In the course of the 50 sessions of face-to-face group experiments, the participants performed practices that were very similar to the practices of relatedness identified as important elements within real committee meetings. Owing to the differing preferences and role descriptions within the group that were provided to the participants of the experiments, the participants’ attempts to reach a joint decision were rather ‘confrontational’. While some of the interactions were dominated by classical practices such as ‘coalition building’ (Caplow 1968), other sequences of interaction were to a higher degree structured by attempts to address the group as a whole, appealing to the need for unanimity.
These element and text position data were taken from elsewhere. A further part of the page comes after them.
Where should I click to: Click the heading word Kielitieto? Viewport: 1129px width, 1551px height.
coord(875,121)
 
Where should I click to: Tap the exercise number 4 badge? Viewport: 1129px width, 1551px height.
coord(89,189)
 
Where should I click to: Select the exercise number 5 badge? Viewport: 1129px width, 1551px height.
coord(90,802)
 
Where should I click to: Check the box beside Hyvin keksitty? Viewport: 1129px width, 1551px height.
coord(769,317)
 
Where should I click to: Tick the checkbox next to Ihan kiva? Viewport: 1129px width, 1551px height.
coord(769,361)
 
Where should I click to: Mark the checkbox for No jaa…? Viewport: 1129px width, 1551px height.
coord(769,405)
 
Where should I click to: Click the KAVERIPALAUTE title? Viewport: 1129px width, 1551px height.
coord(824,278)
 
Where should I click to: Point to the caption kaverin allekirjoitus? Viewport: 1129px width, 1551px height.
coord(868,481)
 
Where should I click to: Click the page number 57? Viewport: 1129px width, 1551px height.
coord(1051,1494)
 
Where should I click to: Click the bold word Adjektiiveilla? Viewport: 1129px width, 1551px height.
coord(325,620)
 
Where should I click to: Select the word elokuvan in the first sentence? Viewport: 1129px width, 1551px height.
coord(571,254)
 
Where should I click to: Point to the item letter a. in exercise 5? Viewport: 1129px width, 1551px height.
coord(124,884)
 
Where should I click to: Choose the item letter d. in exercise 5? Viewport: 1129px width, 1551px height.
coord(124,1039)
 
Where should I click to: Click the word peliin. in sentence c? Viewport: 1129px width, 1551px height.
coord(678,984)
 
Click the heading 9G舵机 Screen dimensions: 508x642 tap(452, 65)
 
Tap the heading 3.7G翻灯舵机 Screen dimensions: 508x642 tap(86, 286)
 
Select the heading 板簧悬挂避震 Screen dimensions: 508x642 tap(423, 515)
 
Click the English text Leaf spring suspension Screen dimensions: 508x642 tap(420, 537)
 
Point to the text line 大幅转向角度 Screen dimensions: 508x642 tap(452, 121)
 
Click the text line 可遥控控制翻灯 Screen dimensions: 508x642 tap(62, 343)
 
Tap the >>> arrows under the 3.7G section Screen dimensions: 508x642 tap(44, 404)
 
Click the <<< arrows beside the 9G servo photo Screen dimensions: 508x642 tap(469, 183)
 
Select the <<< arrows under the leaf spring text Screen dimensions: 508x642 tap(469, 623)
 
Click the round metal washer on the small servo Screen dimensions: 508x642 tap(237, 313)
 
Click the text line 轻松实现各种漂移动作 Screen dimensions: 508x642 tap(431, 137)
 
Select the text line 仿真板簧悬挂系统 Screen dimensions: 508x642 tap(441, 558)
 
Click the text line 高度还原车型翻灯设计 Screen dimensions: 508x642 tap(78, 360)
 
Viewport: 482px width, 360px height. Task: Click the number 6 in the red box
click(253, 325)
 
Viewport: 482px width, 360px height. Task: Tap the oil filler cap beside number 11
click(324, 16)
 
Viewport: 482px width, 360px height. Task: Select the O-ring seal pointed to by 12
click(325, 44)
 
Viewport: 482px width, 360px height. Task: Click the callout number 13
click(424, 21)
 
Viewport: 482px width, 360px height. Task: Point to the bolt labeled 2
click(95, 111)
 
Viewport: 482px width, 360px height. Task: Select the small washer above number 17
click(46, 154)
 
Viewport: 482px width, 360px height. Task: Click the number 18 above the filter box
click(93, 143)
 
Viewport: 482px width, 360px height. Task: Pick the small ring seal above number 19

In this series of experiments, not only ‘repair practices’, but also a slightly different practice that furthered the progression of the establishment of common ground and, finally, the production of trust and a joint decision, was performed by various participants. When there was a confrontation between two different opinions/options, individual actors spontaneously took over the function of a chairperson or moderator, summed up the existing different positions within the group in a few sentences and offered a solution. In order to do this, they took a look around, made eye contact with the other group members and used verbal and non-verbal micro-interventions in order to move the decision interaction to the next stage. These ‘moderator’-contributory acts served the function of moving the decision interaction to the next stage, by hinting at possible relations among the participants. They not only summed up and secured preliminary results, but also contributed to a ‘stable’ progression of the decision process.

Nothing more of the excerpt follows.